Being dissatisfied with the judgment of the lower court, the appellants have appealed to this court. In accordance with the rules, both parties filed and exchanged their respective briefs or argument. The appellants in their Brief of argument dated 7/9/04 formulated two issues for determination as follows:-

(1) Whether the lower court was right to have based its decision on proof of fraud upon extraneous matters.

(2) Whether the lower court was right in its findings and decisions that fraud was not proved,

Whilst the respondents in their brief of argument dated 19/6/08 formulated three issues

for determination as follows:-

(i) Whether or not the decision of the court of Appeal that the Appellants did not establish beyond reasonable doubt that the Respondents obtained judgment in suit NO.HOS/1/79, namely Muibi Agric and Ors vs Kadri Otun Imole and Ors by fraud or misrepresentation was based on extraneous matter raised suo-motu by the Court of Appeal.

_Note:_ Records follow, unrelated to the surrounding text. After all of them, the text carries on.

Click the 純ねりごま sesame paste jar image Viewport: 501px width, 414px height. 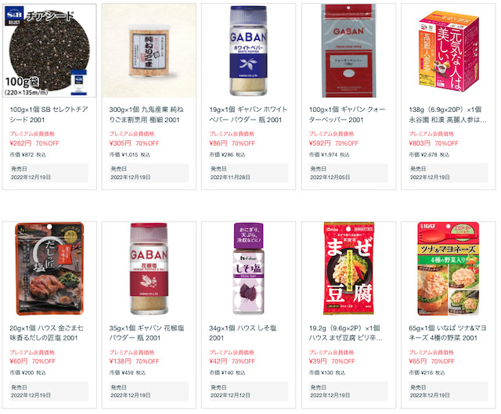pyautogui.click(x=149, y=51)
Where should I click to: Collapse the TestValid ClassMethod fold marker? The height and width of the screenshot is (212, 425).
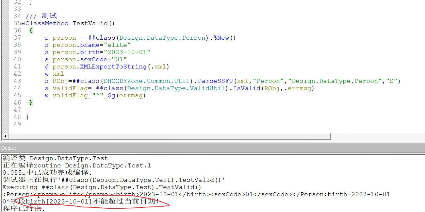[23, 24]
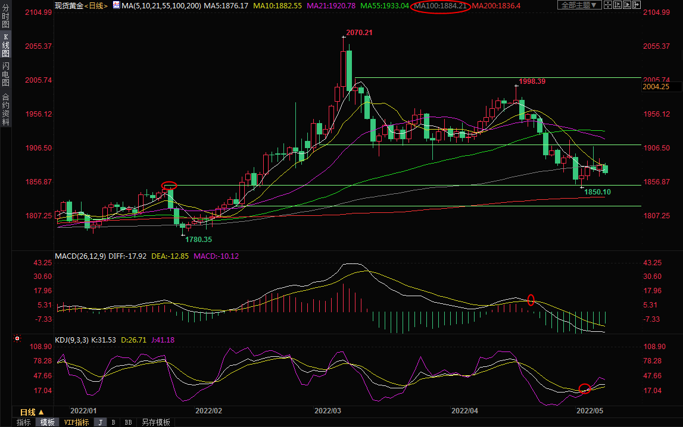The height and width of the screenshot is (427, 683).
Task: Switch to the 指标 bottom tab
Action: pyautogui.click(x=24, y=422)
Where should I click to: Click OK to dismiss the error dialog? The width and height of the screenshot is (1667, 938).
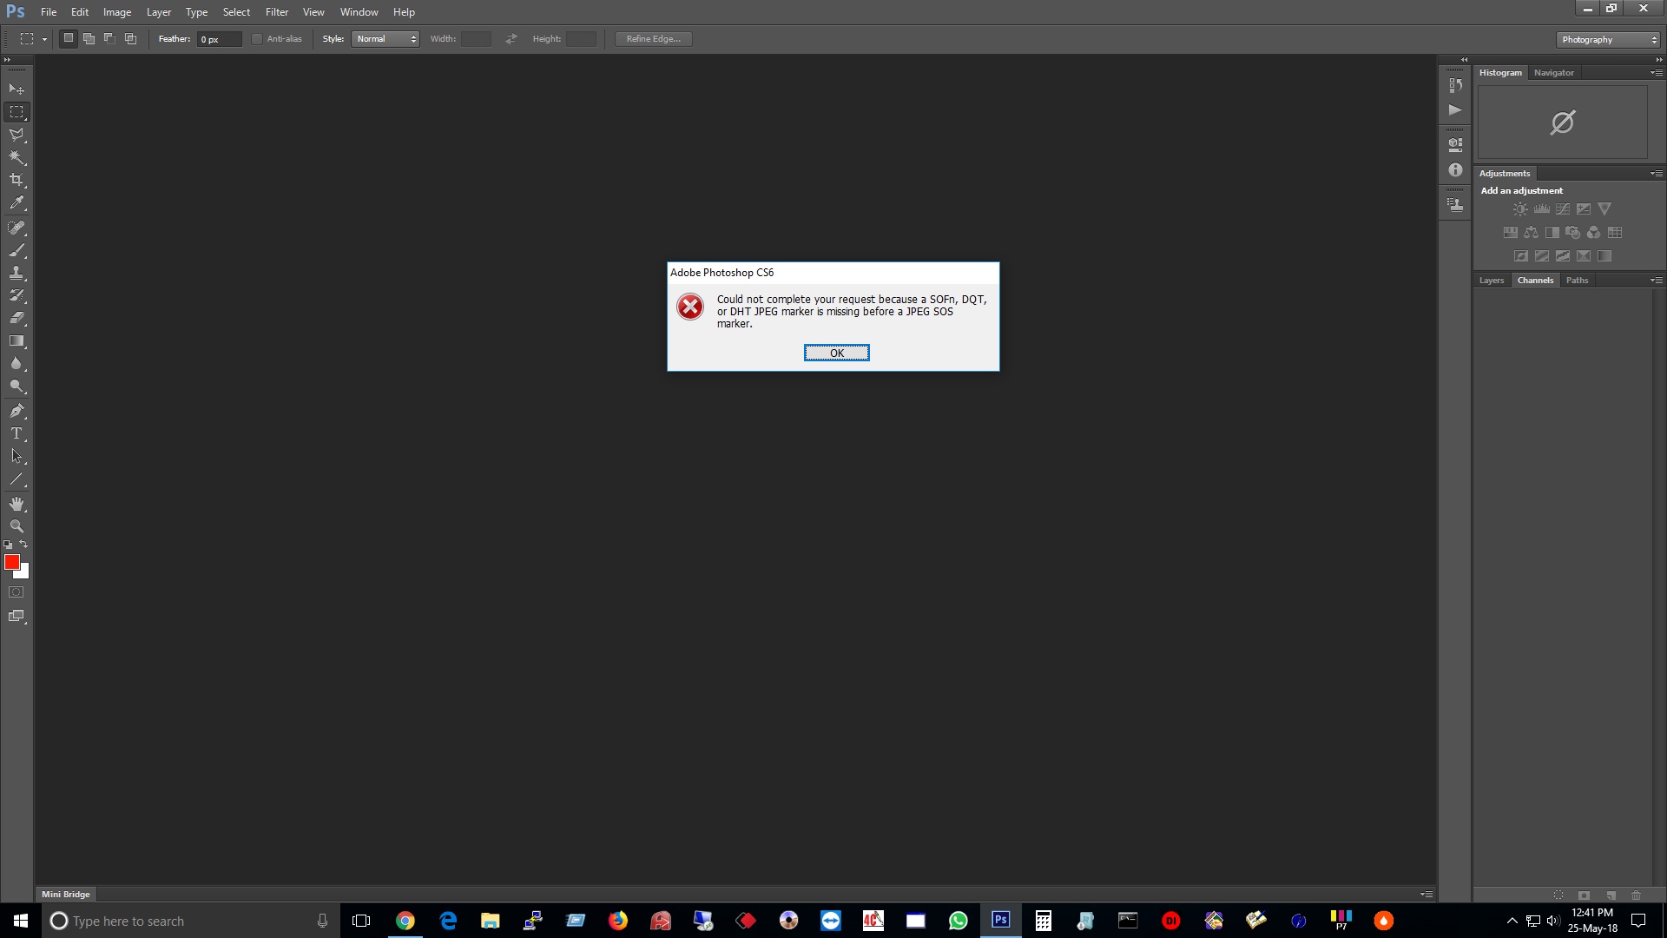click(836, 353)
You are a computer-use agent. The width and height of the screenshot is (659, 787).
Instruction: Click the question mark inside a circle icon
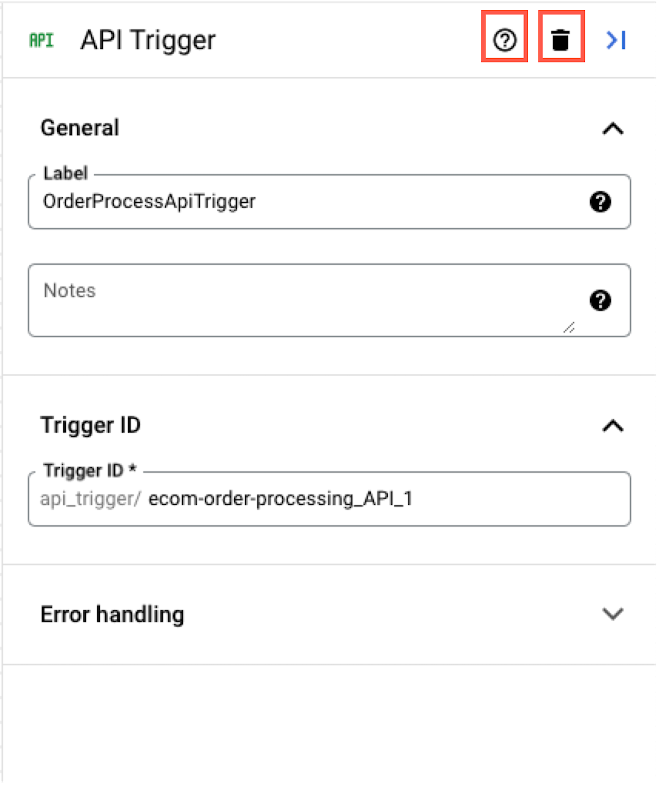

(ii)Whether or not the Court of Appeal was right in its decision that the Appellants do not establish by evidence the averments of fraud pleaded in paragraphs 8(i)-8(ii) of the appellants averment statement of claim.

(iii) Whether the Court of Appeal was right in setting aside the finding of the trial court that the Respondents obtained judgment in Suit NO. HOS.l.79 and holding that the Appellants did not establish fraud against the Respondents as pleaded in their statement” .

At the hearing of this appeal, the learned counsel for the appellants adopted his brief of argument and urged this court to allow the appeal.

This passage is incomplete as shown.